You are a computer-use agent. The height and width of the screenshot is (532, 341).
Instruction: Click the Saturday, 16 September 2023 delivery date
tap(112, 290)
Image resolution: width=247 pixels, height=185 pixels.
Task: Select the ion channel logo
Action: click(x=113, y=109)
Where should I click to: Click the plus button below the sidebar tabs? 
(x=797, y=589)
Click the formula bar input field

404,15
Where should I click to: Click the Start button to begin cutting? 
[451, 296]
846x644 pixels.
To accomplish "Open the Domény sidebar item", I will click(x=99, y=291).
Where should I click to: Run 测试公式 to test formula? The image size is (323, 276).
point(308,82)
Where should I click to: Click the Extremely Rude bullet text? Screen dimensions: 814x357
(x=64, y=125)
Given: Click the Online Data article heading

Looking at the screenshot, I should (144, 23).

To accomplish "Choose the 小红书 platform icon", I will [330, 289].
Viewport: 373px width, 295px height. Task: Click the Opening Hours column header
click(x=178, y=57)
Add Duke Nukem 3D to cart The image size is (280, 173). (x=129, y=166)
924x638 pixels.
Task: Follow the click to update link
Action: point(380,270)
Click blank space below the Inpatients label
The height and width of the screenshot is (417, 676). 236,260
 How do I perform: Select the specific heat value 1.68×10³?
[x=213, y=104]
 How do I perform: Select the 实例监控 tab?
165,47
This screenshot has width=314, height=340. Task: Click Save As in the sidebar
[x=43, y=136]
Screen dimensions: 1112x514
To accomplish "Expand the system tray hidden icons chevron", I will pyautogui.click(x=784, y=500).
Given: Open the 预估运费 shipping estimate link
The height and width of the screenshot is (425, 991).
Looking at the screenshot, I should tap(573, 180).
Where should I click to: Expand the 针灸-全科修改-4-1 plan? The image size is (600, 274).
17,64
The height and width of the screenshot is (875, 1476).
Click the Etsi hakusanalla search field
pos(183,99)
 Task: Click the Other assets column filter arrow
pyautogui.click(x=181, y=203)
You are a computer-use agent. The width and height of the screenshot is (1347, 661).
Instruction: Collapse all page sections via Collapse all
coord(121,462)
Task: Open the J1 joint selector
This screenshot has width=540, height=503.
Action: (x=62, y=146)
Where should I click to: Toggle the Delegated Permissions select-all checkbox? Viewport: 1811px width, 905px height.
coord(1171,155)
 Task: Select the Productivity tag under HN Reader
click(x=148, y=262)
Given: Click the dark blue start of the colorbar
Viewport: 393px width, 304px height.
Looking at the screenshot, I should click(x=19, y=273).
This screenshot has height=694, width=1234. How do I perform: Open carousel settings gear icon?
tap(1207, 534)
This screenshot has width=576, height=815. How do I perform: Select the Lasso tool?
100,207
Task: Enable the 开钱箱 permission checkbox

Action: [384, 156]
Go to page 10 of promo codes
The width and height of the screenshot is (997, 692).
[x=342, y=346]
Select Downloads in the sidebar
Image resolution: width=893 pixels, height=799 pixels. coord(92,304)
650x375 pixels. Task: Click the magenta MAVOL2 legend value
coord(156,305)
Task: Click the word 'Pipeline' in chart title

### Directions for this task
Every line of the data above should be retyped precisely.

### Written solution
You are a computer-use agent. The height and width of the screenshot is (532, 341).
Instruction: Click the Saturday, 16 September 2023 delivery date
tap(112, 290)
Image resolution: width=247 pixels, height=185 pixels.
Task: Select the ion channel logo
Action: click(x=113, y=109)
Where should I click to: Click the plus button below the sidebar tabs? 
(x=797, y=589)
Click the formula bar input field

404,15
Where should I click to: Click the Start button to begin cutting? 
[451, 296]
846x644 pixels.
To accomplish "Open the Domény sidebar item", I will click(x=99, y=291).
Where should I click to: Run 测试公式 to test formula? The image size is (323, 276).
point(308,82)
Where should I click to: Click the Extremely Rude bullet text? Screen dimensions: 814x357
(x=64, y=125)
Given: Click the Online Data article heading

Looking at the screenshot, I should (144, 23).

To accomplish "Choose the 小红书 platform icon", I will [330, 289].
Viewport: 373px width, 295px height. Task: Click the Opening Hours column header
click(x=178, y=57)
Add Duke Nukem 3D to cart The image size is (280, 173). (x=129, y=166)
924x638 pixels.
Task: Follow the click to update link
Action: point(380,270)
Click blank space below the Inpatients label
The height and width of the screenshot is (417, 676). 236,260
 How do I perform: Select the specific heat value 1.68×10³?
[x=213, y=104]
 How do I perform: Select the 实例监控 tab?
165,47
This screenshot has width=314, height=340. Task: Click Save As in the sidebar
[x=43, y=136]
Screen dimensions: 1112x514
To accomplish "Expand the system tray hidden icons chevron", I will pyautogui.click(x=784, y=500).
Given: Open the 预估运费 shipping estimate link
The height and width of the screenshot is (425, 991).
Looking at the screenshot, I should tap(573, 180).
Where should I click to: Expand the 针灸-全科修改-4-1 plan? The image size is (600, 274).
17,64
The height and width of the screenshot is (875, 1476).
Click the Etsi hakusanalla search field
pos(183,99)
 Task: Click the Other assets column filter arrow
pyautogui.click(x=181, y=203)
You are a computer-use agent. The width and height of the screenshot is (1347, 661).
Instruction: Collapse all page sections via Collapse all
coord(121,462)
Task: Open the J1 joint selector
This screenshot has width=540, height=503.
Action: (x=62, y=146)
Where should I click to: Toggle the Delegated Permissions select-all checkbox? Viewport: 1811px width, 905px height.
coord(1171,155)
 Task: Select the Productivity tag under HN Reader
click(x=148, y=262)
Given: Click the dark blue start of the colorbar
Viewport: 393px width, 304px height.
Looking at the screenshot, I should click(x=19, y=273).
This screenshot has height=694, width=1234. How do I perform: Open carousel settings gear icon?
tap(1207, 534)
This screenshot has width=576, height=815. How do I perform: Select the Lasso tool?
100,207
Task: Enable the 开钱箱 permission checkbox

Action: [384, 156]
Go to page 10 of promo codes
The width and height of the screenshot is (997, 692).
[x=342, y=346]
Select Downloads in the sidebar
Image resolution: width=893 pixels, height=799 pixels. coord(92,304)
650x375 pixels. Task: Click the magenta MAVOL2 legend value
coord(156,305)
Task: Click the word 'Pipeline' in chart title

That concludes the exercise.